● **Problem statement**: In this exercise, reproduce all the entries that follow exactly.

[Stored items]
Content starts
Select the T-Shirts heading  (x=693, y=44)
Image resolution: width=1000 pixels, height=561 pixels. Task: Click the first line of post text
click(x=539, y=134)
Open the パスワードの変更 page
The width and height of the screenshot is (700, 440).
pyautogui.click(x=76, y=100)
Content ends
● **Solution for this task**:
Select the T-Shirts heading  (x=693, y=44)
Image resolution: width=1000 pixels, height=561 pixels. Task: Click the first line of post text
click(x=539, y=134)
Open the パスワードの変更 page
The width and height of the screenshot is (700, 440).
pyautogui.click(x=76, y=100)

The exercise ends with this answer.